Today, the Daily Update is recapping some of the major stories in this area of ever-increasing importance in trade from throughout 2025.
AUKUS
The major story this year, says the Chartered Institute of Export & International Trade academy’s Andy Bridges, has been the pact between Australia, the UK and US (AUKUS).
Earlier this month, US Secretary of State Marco Rubio endorsed AUKUS after a long review of the agreement, which was first struck under the Biden administration. Rubio affirmed that the US is seeking a “full steam ahead” approach.
The commitment to AUKUS represents “the first time in a very long time that the US has actually reduced the amount of red tape”, particularly around International Traffic in Arms Regulations (ITAR) licences, says Bridges.
“It was totally out of the blue. But this AUKUS agreement is going to see X amount of nuclear-powered submarines built between the UK and US for and on behalf of the Australian government.
“The Americans are very much in charge of the programme, but they’ve given it its own ITAR licence, 126.7.”
This is a major positive development, Bridges says, because it has “made it much easier” for firms involved in this specific programme to move goods around between the three nations.
“There's still export controls in place, but they've removed a lot of the red tape for companies that are involved in that programme.”
Some 15,000 American companies, 900 Australian companies and 300 UK companies stand to benefit from the change, Bridges says.
Rare earths
The AUKUS commitment also plays into the US’ approach to critical supply chains, particularly those on rare earths, where the North American nation and Australia recently signed a new agreement. Rubio said:
“We have to have critical mineral supplies and supply chains that are reliable and that are diverse, and not overly invested in one place where they can be used as leverage against us, or our partners, or the world.”
These comments reflect one of the other major themes of this year for export controls: their use by China to put pressure on Western supplies of critical minerals.
Reuters reported last week that China’s exertion of control over global supply of rare earths – it processes 90% of the world’s processing of the minerals – has forced one in three European firms to shift away from China as a source.
Over 40% of respondents to a flash survey by the EU Chamber of Commerce, meanwhile, said China’s commerce ministry is processing export licences more slowly than it has promised.
Government-industry engagement
Brinley Salzmann, director for overseas and exports at ADS Group, says that the story of the year is the government's desire “to work closely with industry”.
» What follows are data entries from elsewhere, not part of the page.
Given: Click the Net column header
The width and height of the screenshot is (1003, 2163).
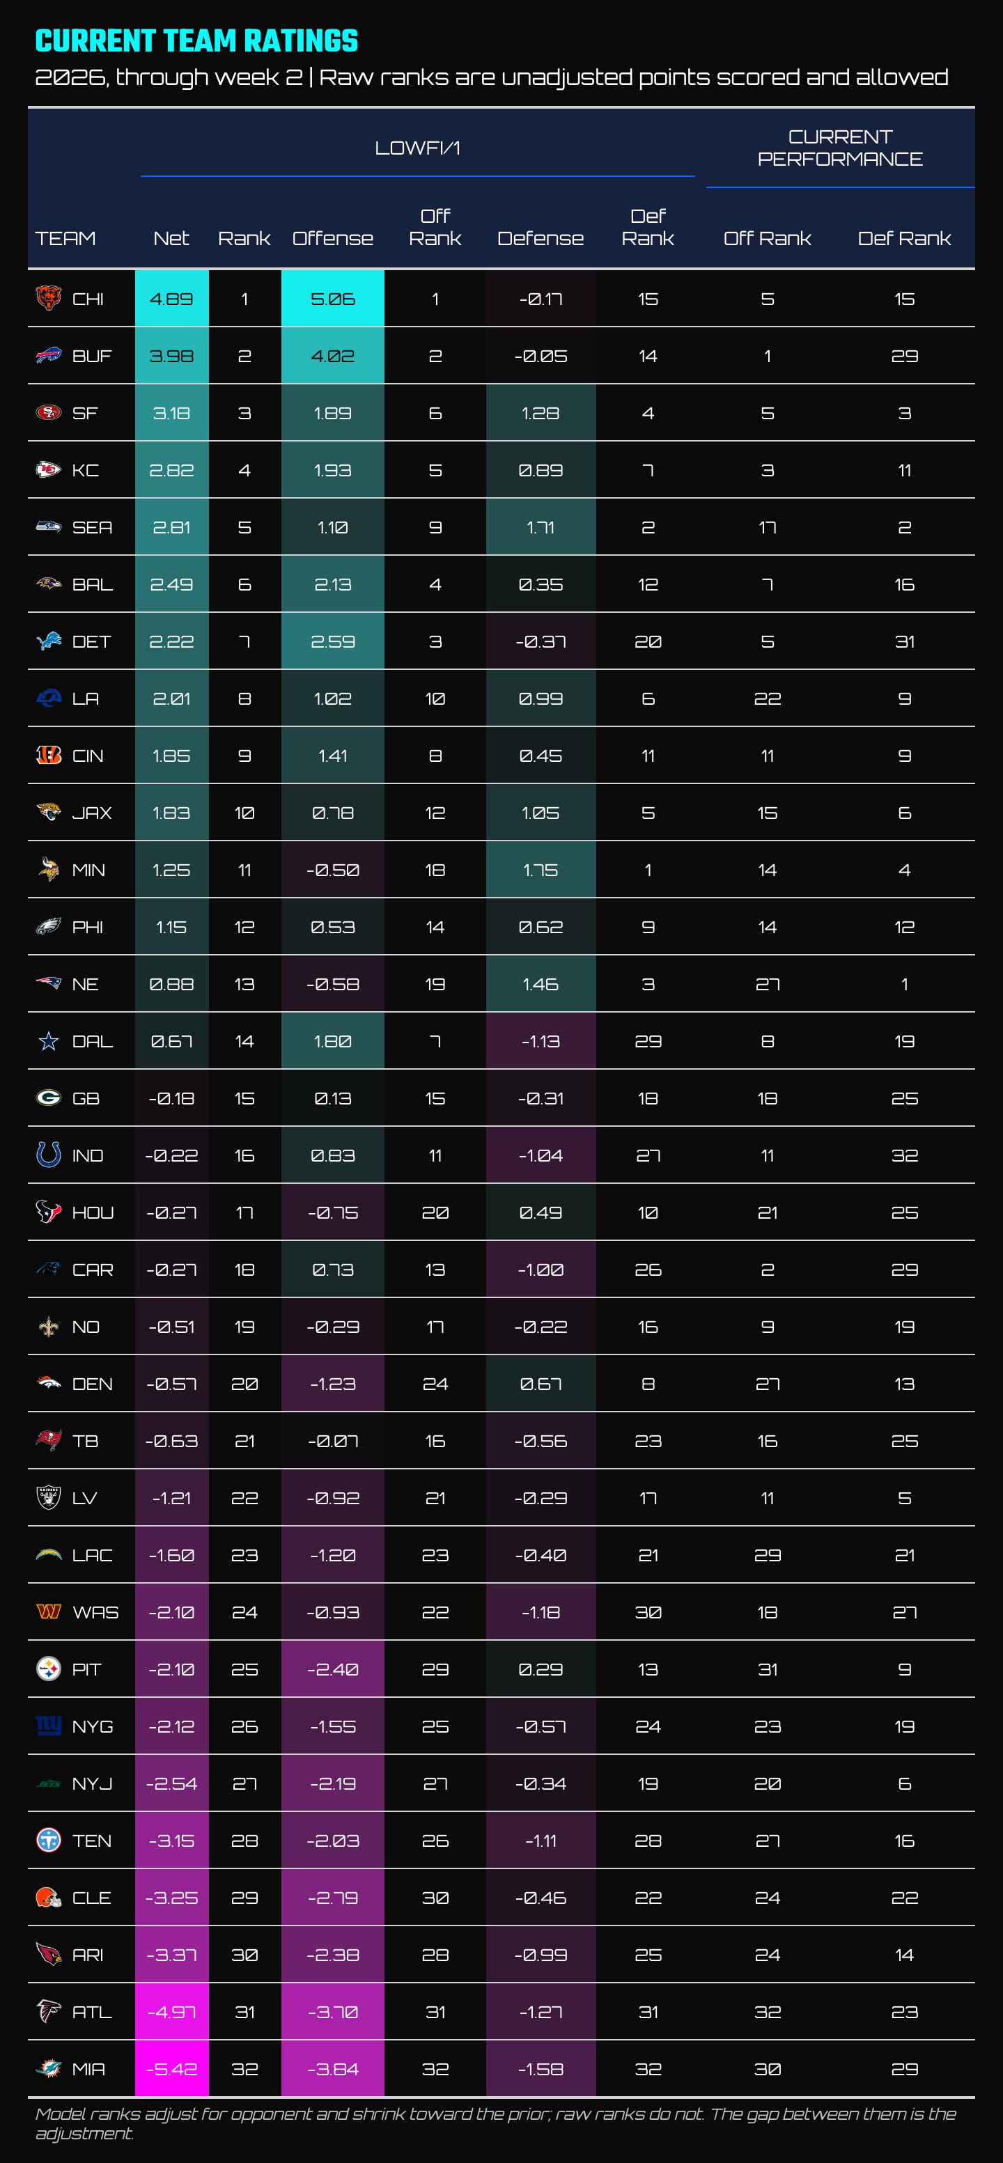Looking at the screenshot, I should click(171, 238).
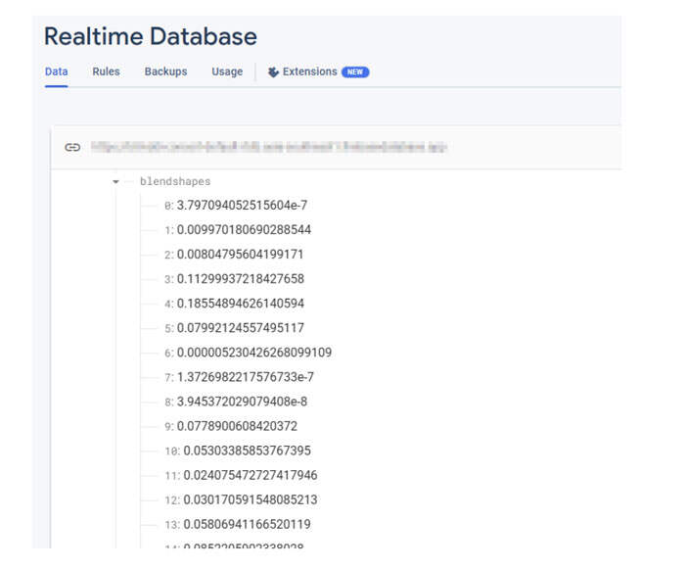Screen dimensions: 685x569
Task: Select the blendshapes key label
Action: pos(174,182)
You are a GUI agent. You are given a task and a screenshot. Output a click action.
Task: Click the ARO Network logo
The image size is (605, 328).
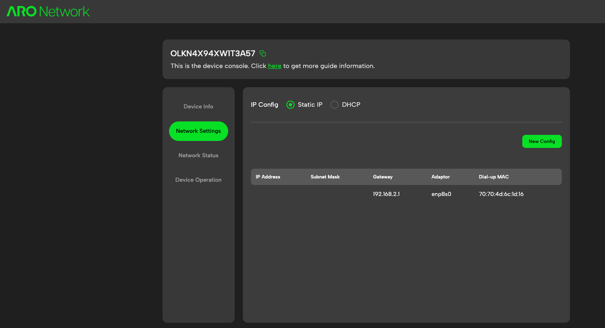pos(47,11)
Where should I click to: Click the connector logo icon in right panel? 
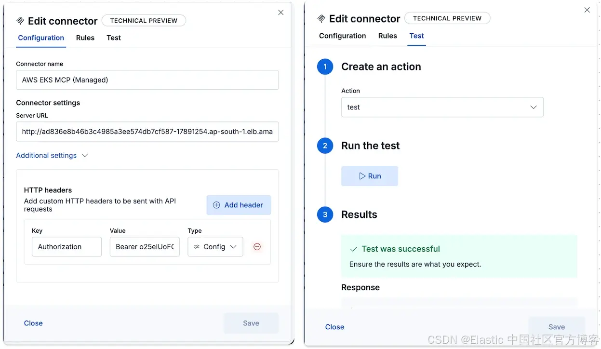pyautogui.click(x=321, y=19)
At the Export Controls Joint Unit (ECJU) Symposium in London on 15 October, Salzmann explains, the government “stood up and said they want industry to come up with ideas” on how the open general export licencing (OGEL) system can be expanded “in a least-risk way”.
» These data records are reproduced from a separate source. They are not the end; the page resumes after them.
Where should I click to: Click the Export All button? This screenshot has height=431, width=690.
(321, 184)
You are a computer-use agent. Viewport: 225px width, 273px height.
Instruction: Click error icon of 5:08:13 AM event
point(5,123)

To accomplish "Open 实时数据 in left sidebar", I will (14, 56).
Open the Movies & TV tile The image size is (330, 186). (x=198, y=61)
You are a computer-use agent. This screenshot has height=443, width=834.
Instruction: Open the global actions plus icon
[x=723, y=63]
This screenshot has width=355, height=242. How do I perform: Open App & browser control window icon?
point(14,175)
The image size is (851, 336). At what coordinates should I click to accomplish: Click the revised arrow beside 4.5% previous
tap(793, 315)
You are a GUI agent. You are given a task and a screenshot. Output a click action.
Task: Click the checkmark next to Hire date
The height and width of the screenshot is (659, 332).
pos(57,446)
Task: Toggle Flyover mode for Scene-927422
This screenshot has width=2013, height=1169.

“That is the easiest licencing option – OGELs are meant to take the least contentious goods going to the least contentious customers, where the answers are all going to be yes, out of the equation.
“We’ve got a fairly stable number of OGELs, and very few new ones have been added of late. The licencing system in the UK is probably resourced to cope with about 12,000 licence applications, but since 2008 there have been many times more than that. We need to try to find some mechanism which enables that.”
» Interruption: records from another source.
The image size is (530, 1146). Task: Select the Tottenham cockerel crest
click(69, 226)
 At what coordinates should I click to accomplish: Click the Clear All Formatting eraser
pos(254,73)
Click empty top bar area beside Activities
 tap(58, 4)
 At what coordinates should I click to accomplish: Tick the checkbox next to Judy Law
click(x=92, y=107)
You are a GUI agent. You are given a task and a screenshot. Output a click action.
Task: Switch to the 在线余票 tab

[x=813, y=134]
The government’s increasing engagement with industry, and its “appetite for greater partnership”, is something “to be welcomed and which we need to capitalise on”, Salzmann says.
Sanctions
The sanctions story continued this year, as the US dialled up some sanctions on Russia while offering relief to Belarus and Syria on others.
The Trump administration made good on suggestions that it would hit Russia with sanctions on its oil, with new measures hitting major Russian oil firms Rosneft and Lukoil towards the end of October. Russian oil and gas revenues are estimated to have fallen by a third year-on-year in November as result, with purchases from Turkey, India and Brazil all seeing a drop.
The US Treasury said on announcing the sanctions in October that it is “prepared to take further action if necessary” to bring the Russia-Ukraine war to a halt, and Bloomberg reported yesterday (17 December) that the US is indeed readying a new package of sanctions on Russia’s ‘shadow fleet’ of oil tankers, as well as on those who facilitate financial transactions for its oil exports.
Other nations have fared better with regard to sanctions. Syria enjoyed relief from a wide range of US sanctions following the fall of former president Bashar al-Assad, though these have only been temporarily lifted by Trump, while Congress is expected to pass a bill for permanent relief in the coming weeks.
Belarus has also seen US sanctions on its potash lifted as it freed 123 political prisoners, among them the main opposition leader, this month.
The UK has imposed its own new sanctions this year, including on entities in Israel and on Russia’s shadow fleet. The government has also said this week that funds from the sale of Chelsea FC by Russian oligarch Roman Abramovich amounting to £2.5bn must be given to Ukraine within 90 days, or else Abramovich will face court action.